Fonte -
================================

Semana passada resgatei aqui breve conversa que tive, há 20 anos, com o jornalista Armando Nogueira, quando lhe ofereci, em vão, mote para que escrevesse acerca de “rostos do futebol”. Dei exemplos, citando os ex-jogadores Edmundo (“É a cara do sujeito atormentado, confuso, furioso, a ponto de explodir...”), Sávio (“Triste, depressivo, parece que vai desabar no choro a qualquer momento...”) e Dodô (“Vive rindo com as sobrancelhas o tempo todo...). Achei que seria relativamente simples para quem, como ele, conhecera figuras marcantes no universo do futebol, como Heleno de Freitas, Manga, Garrincha, Pelé e Marinho Chagas.
Alguns leitores e leitoras que me cotam bem acima de minhas próprias convicções me lançaram o desafio de desenvolver o assunto sugerido lá atrás ao mestre da crônica esportiva. Um deles, inclusive, em mensagem à parte, propôs que ampliasse o tema para “traços da personalidade de ídolos do esporte em geral, a partir da expressão fisionômica sob a pressão da disputa”.
De cara – sem trocadilho! –, lembrei-me do sorriso largo e pleno de Daiane dos Santos ao aterrissar de um perfeito duplo twist carpado. E do olhar glacial e oscilante de Mike Tyson, no canto do ringue, com as pálpebras apertadas, cubando sua presa antes do bote fatal. Lembrei-me também das orelhas de Michael Phelps, feito asas de um caça supersônico ajustando-se às correntes de vento na iminência do mergulho definitivo. E ainda do jeitão debochado de Usain Bolt, antes de partir como um míssil em direção à linha do horizonte.
Por preguiça de pensar ou sei lá o quê, contudo, atenho-me ao futebolzinho que vejo desde os anos 70, ao vivo ou pela tevê. E alerto que meus conhecimentos de psicologia igualam-se pelo rodapé com os saberes primários de certas figuras públicas que, sem o menor pudor, desconhecem o tamanho da poltrona em que sentadas e da encrenca histórica em que podem se meter.
Limito-me a uma abordagem meramente especulativa, daquelas de arquibancada no intervalo de uma partida ou de mesa de boteco onde quase tudo se sabe. Nenhum rigor científico. Tudo a ver apenas com o hábito de rabiscar bocas e caras, enquanto usava telefone fixo, antigamente, para ordenar os pensamentos.

================================

Dados exibidos -
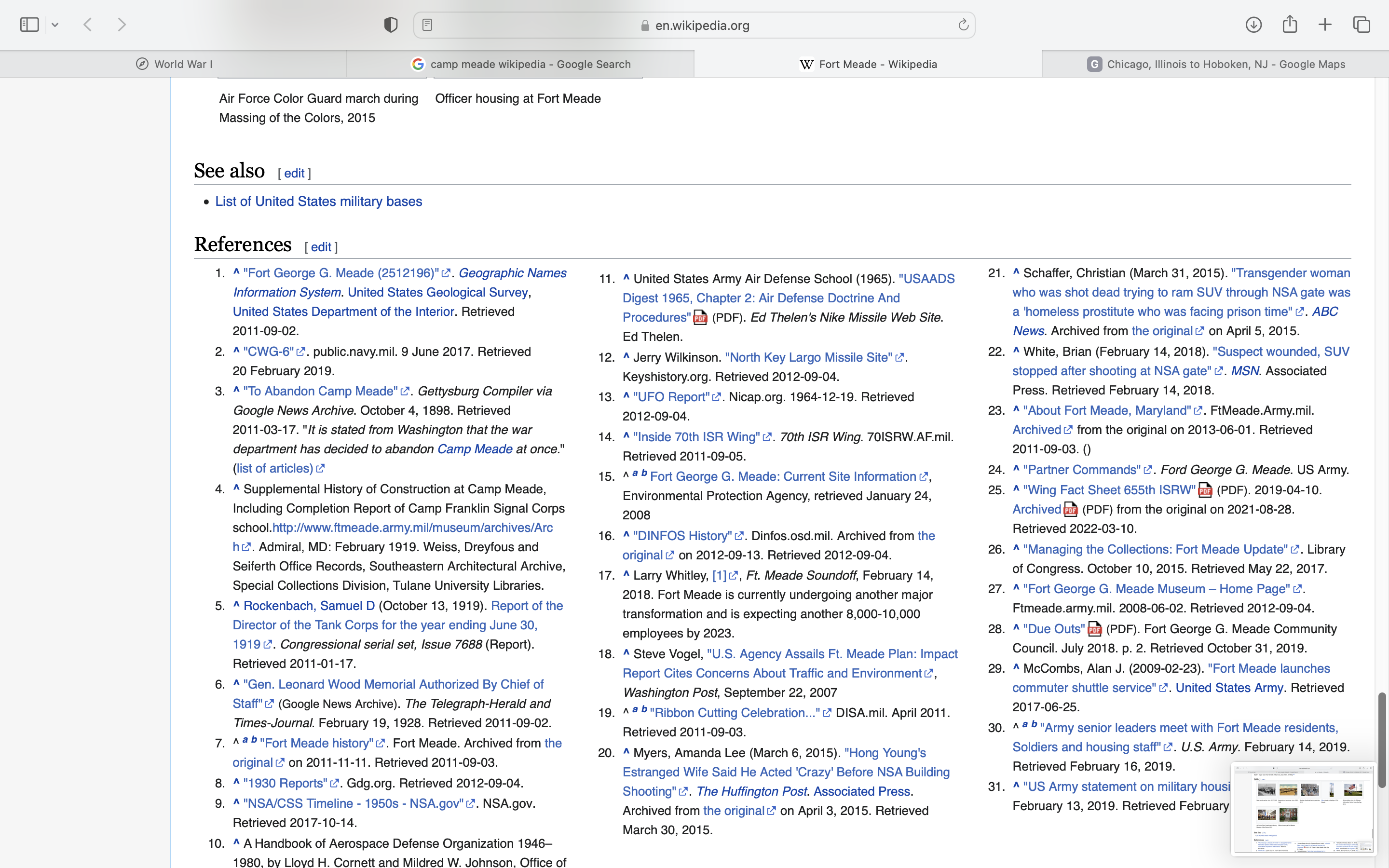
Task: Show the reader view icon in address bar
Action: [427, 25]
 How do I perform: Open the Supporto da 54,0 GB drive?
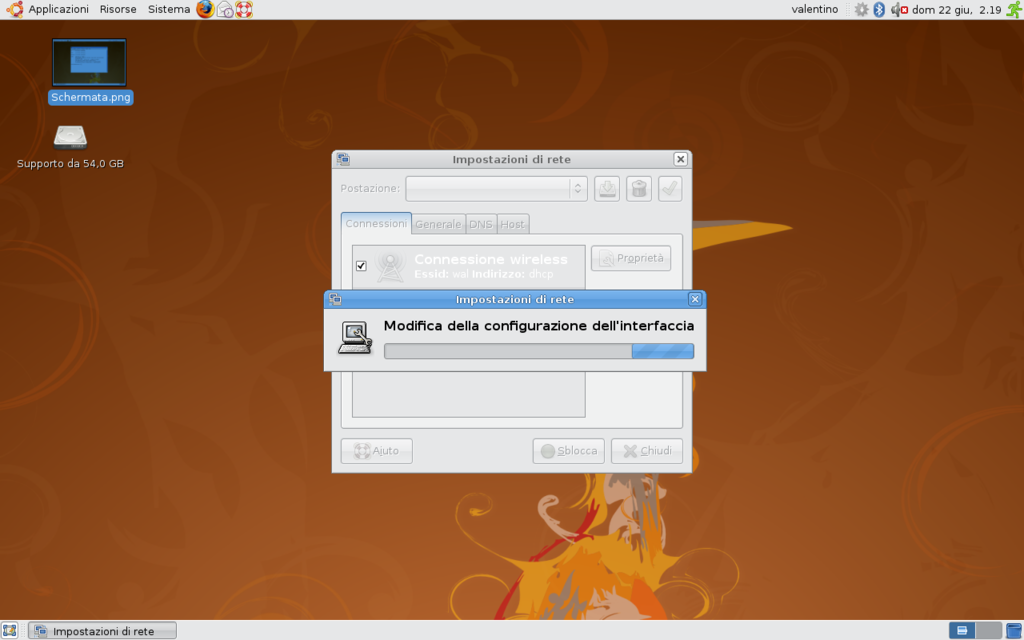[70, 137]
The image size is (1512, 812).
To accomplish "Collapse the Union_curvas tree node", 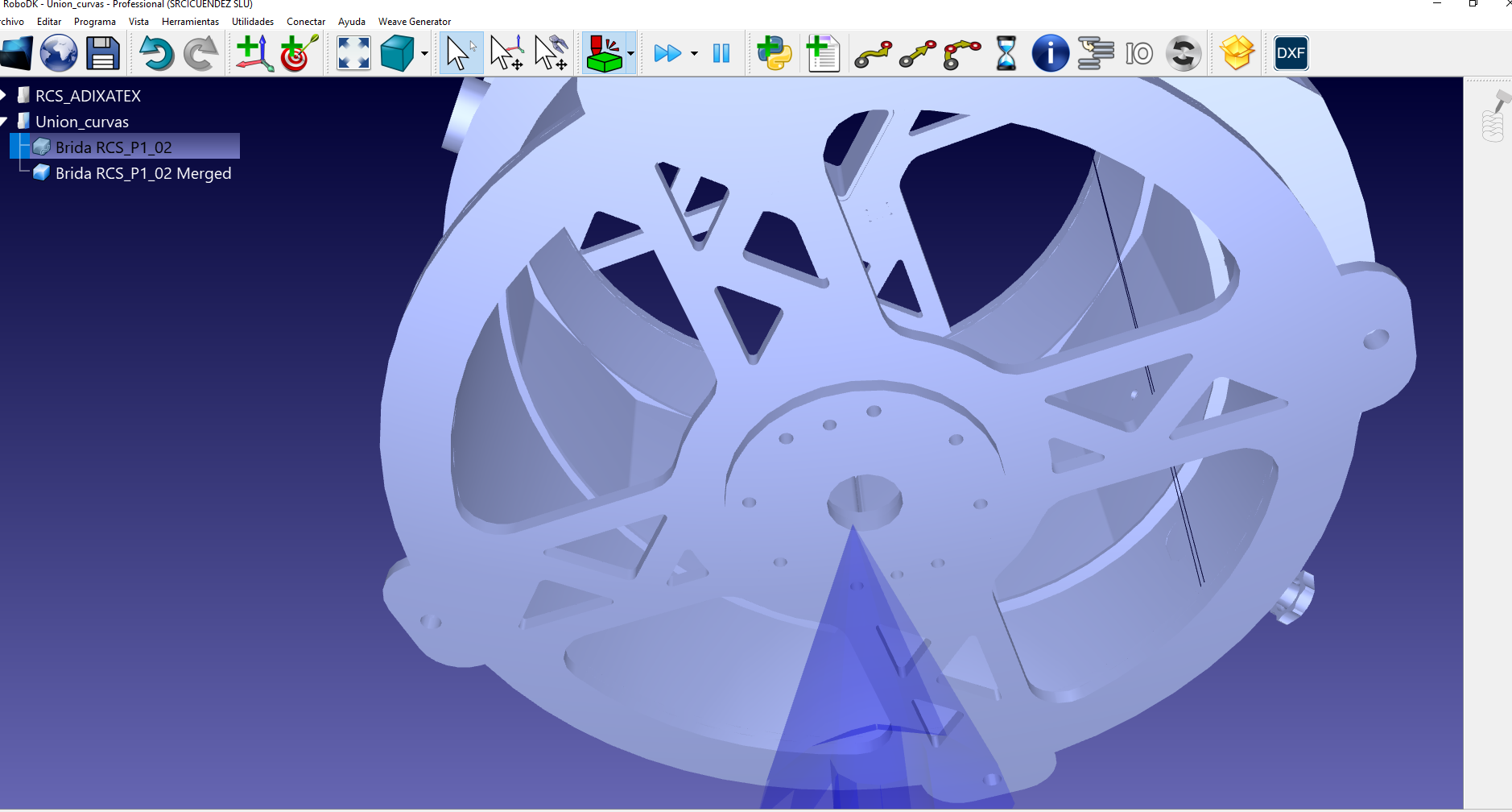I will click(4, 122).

================================

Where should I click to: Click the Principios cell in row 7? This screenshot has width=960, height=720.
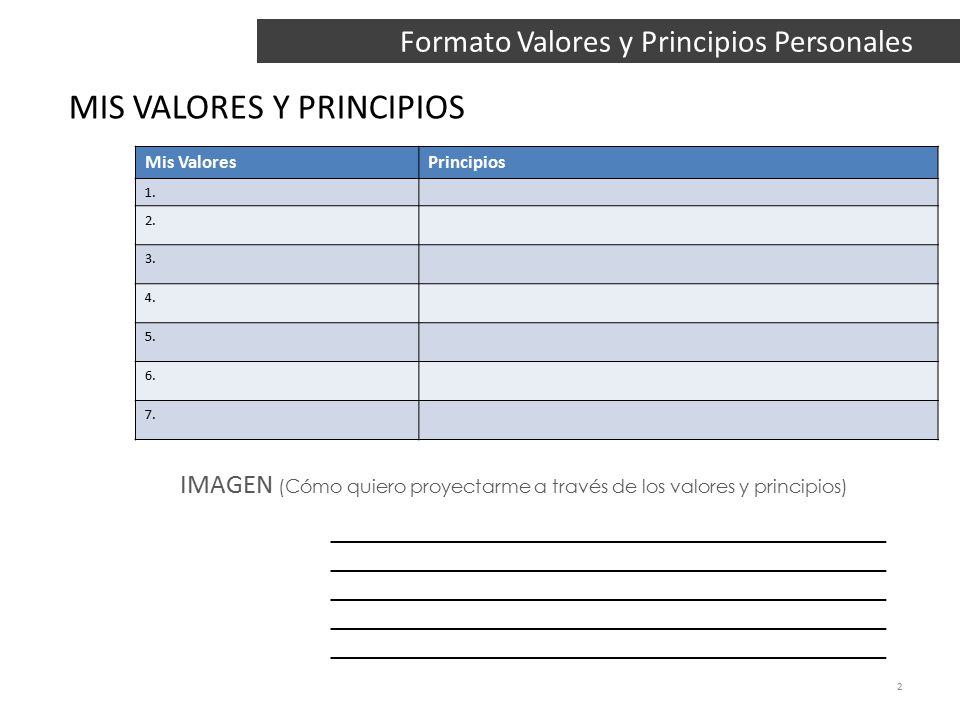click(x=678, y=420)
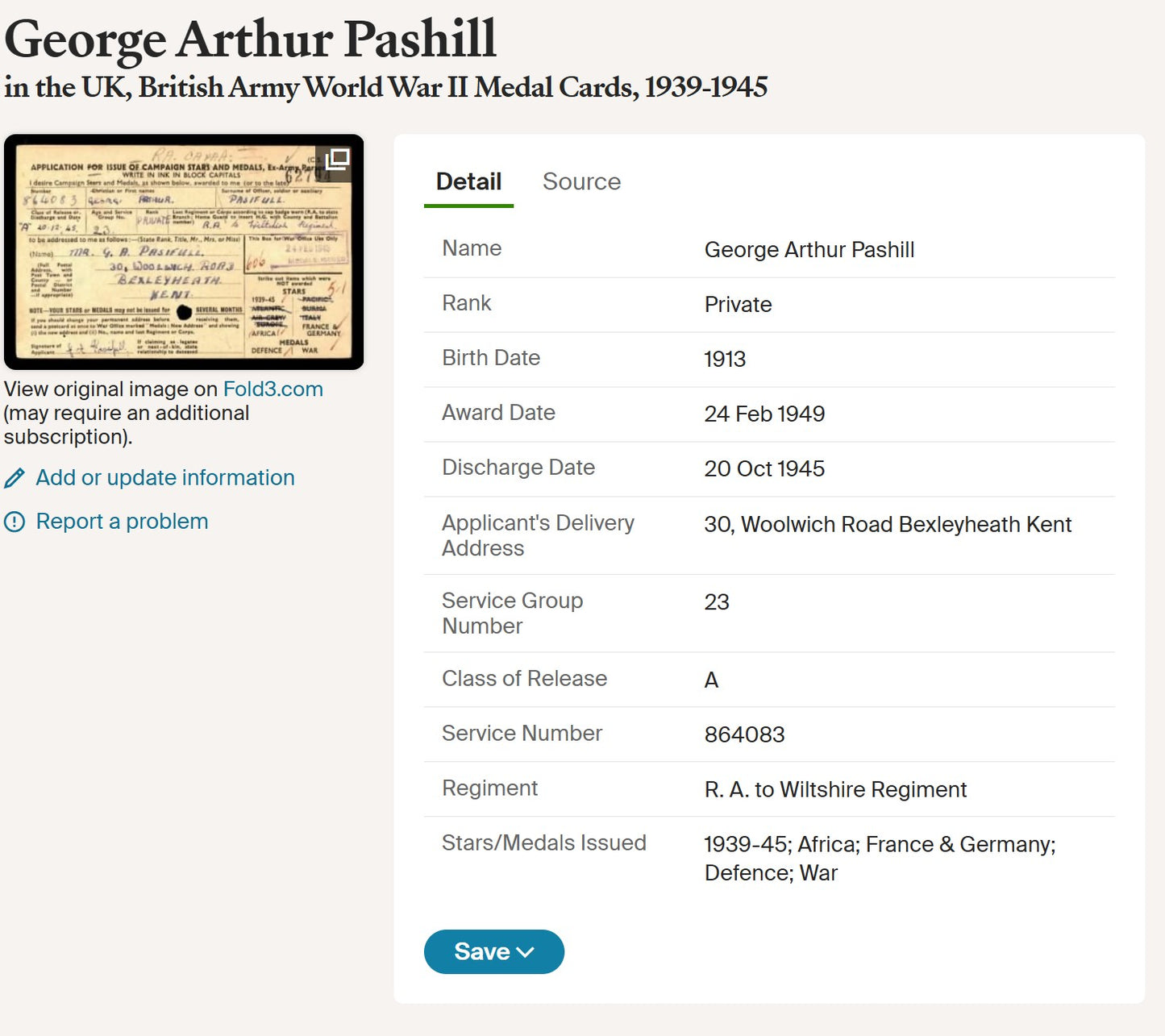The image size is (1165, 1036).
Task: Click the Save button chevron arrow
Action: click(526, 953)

================================

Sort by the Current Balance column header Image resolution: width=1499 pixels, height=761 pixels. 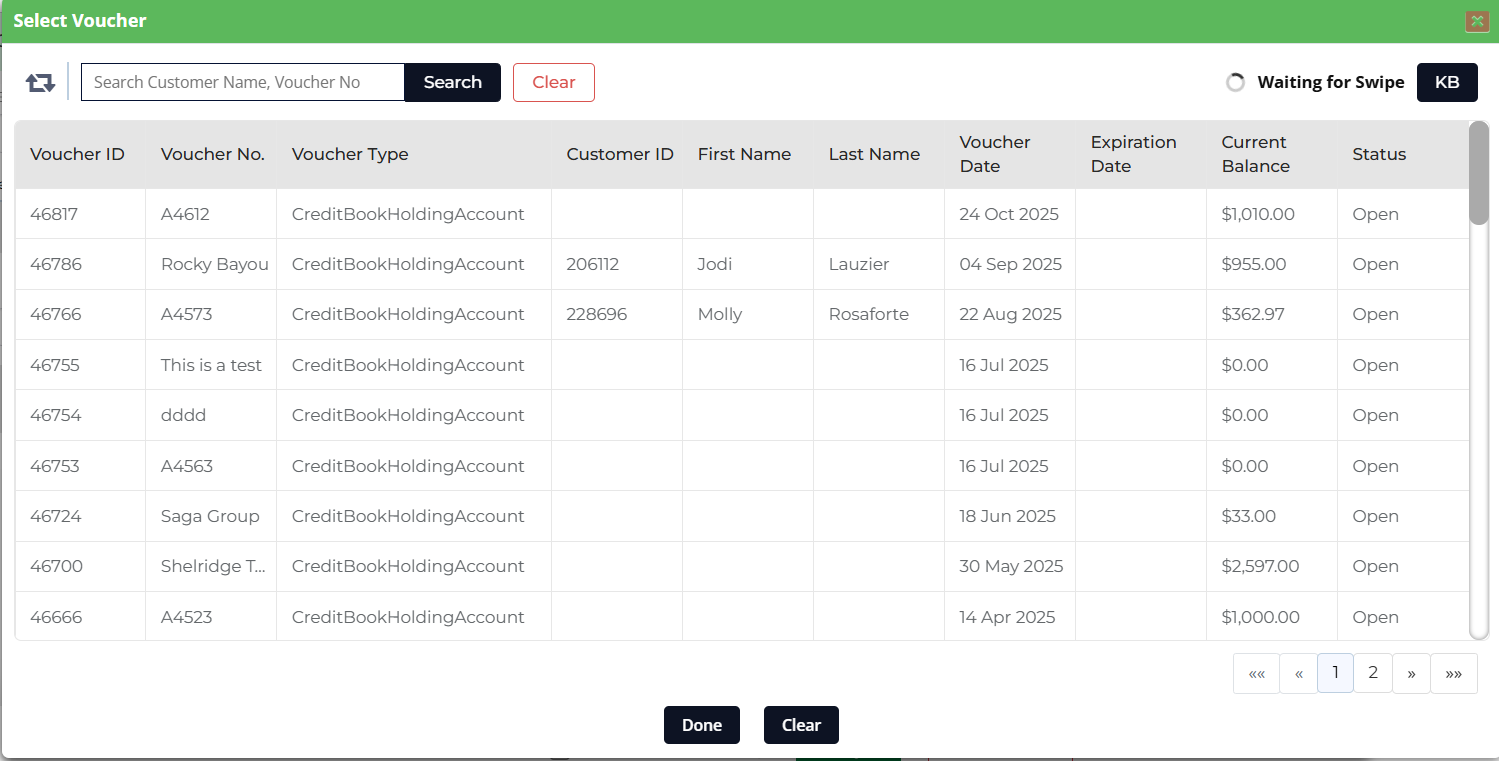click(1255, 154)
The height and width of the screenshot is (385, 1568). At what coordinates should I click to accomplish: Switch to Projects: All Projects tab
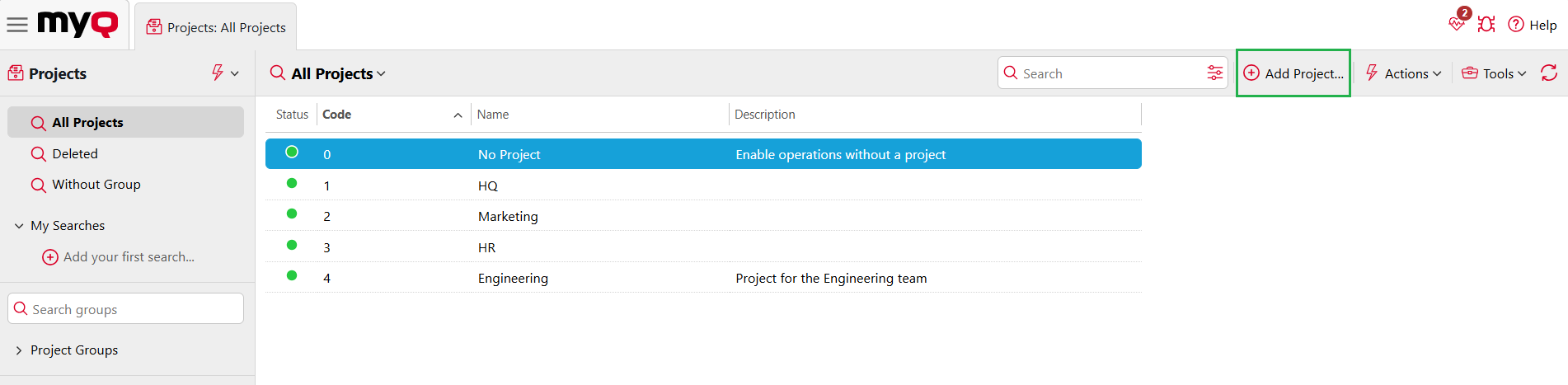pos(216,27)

================================

Enunciado - Redigite o trecho da crônica sobre os rostos do futebol começando em "Alguns leitores e" e seguindo até "linha do horizonte.".

Resolução -
Alguns leitores e leitoras que me cotam bem acima de minhas próprias convicções me lançaram o desafio de desenvolver o assunto sugerido lá atrás ao mestre da crônica esportiva. Um deles, inclusive, em mensagem à parte, propôs que ampliasse o tema para “traços da personalidade de ídolos do esporte em geral, a partir da expressão fisionômica sob a pressão da disputa”.
De cara – sem trocadilho! –, lembrei-me do sorriso largo e pleno de Daiane dos Santos ao aterrissar de um perfeito duplo twist carpado. E do olhar glacial e oscilante de Mike Tyson, no canto do ringue, com as pálpebras apertadas, cubando sua presa antes do bote fatal. Lembrei-me também das orelhas de Michael Phelps, feito asas de um caça supersônico ajustando-se às correntes de vento na iminência do mergulho definitivo. E ainda do jeitão debochado de Usain Bolt, antes de partir como um míssil em direção à linha do horizonte.